Politics - News Analysis

Marjorie Taylor-Greene Goes Full Crazy, Again: Democrats Love Impeachment, It’s More Addictive than ‘Meth’

Those of us who live in the deep south, forty miles off the interstate, that know to be a bit careful about signaling any interest in, or knowledge of, the characteristics of meth addiction. If we see someone who hasn’t showered in five days talking to a tree, we assume that meth quite possibly could have played a role. That’s the extent of our knowledge.

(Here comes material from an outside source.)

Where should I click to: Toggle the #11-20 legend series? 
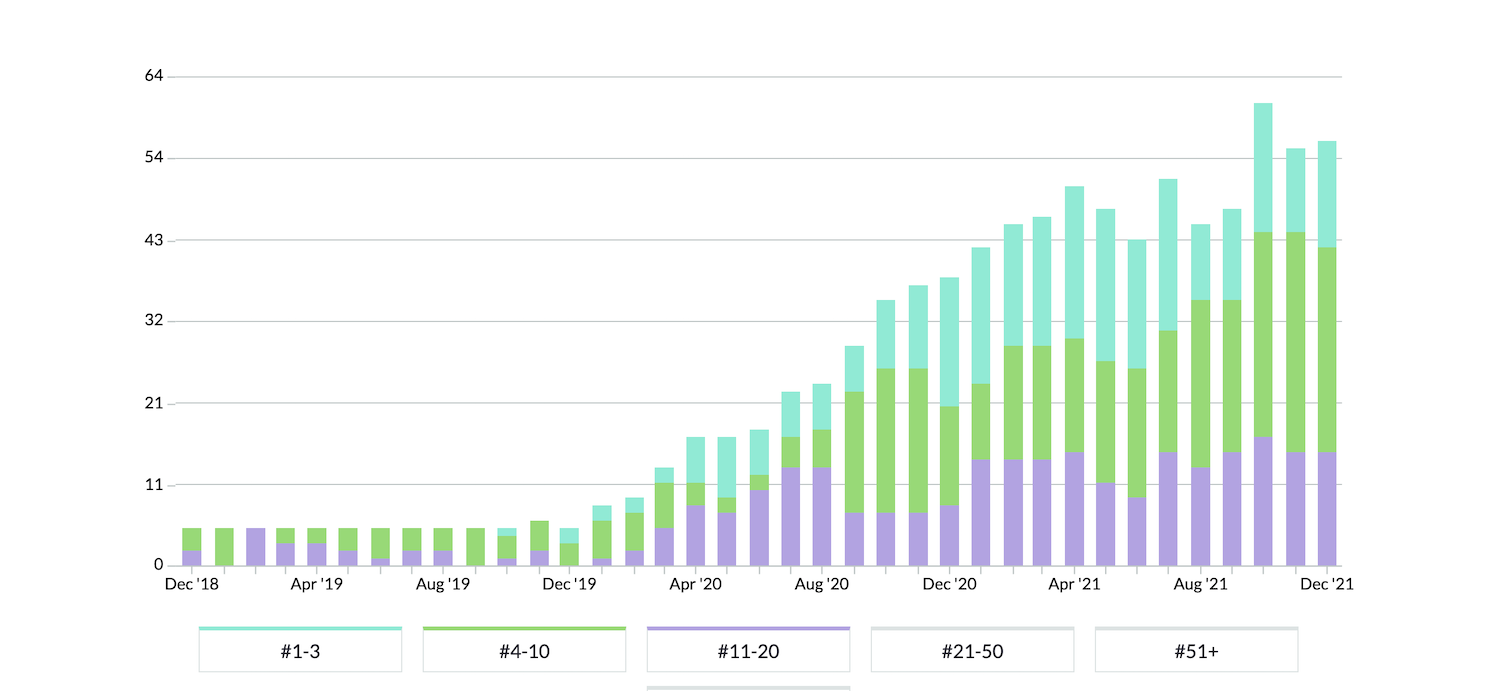coord(748,653)

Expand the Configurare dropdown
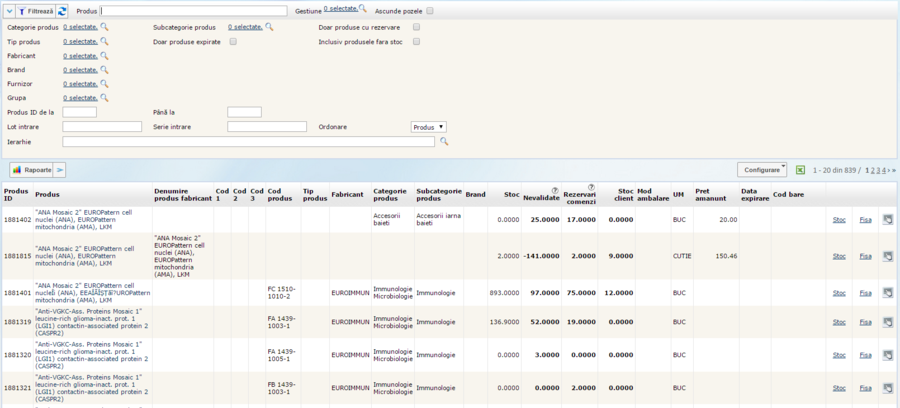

Marjorie Taylor-Greene chose to inset “Meth” into a discussion about the Democratic party and the media. We don’t want to comment on why meth might have been the first thing that came to her mind, a lot of us would’ve said caffeine, or glue. Regardless, she did. And that’s the kind of the crazy that, astonishingly, has become new normal for many in the GOP. Thinking on it a little, once one has crossed the Jewish space laser causing terrible wildfires thing, it might be safe to assume that the person either needs to get off meth, or get on it, one or the other and who are we to say …

According to Marjorie, Democrats are not pursuing impeachment because the president inspired and perhaps planned a coup in the world’s oldest democracy. The coup cannot possibly play a role in Marj’s mind because the coup was likely “good” as she perceives it, except for the fact that it failed.

Meanwhile, Marj seems to think that the “media” is some all-encompassing hive mind, in which people from the New York Times meet with Rachel Maddow and CNN, from NPR to the Seattle Chronicle, they’re all in on it together. Now, thinking on that, too, a little, it might not be a bad idea. But it’s not the truth, nor are space lasers.

Anyway:

Yes, well – we would have liked to have reopened businesses and schools last year, unfortunately, people were too busy caring for the sick and dying, trying to keep themselves from getting sick and dying.

Unfortunately, it would seem that we’ve been forced by the MAGA party to have to deal with Marj and her lectures about the circuses and distractions. She sure cures all attention deficit, that’s one thing.

Jesus, these people.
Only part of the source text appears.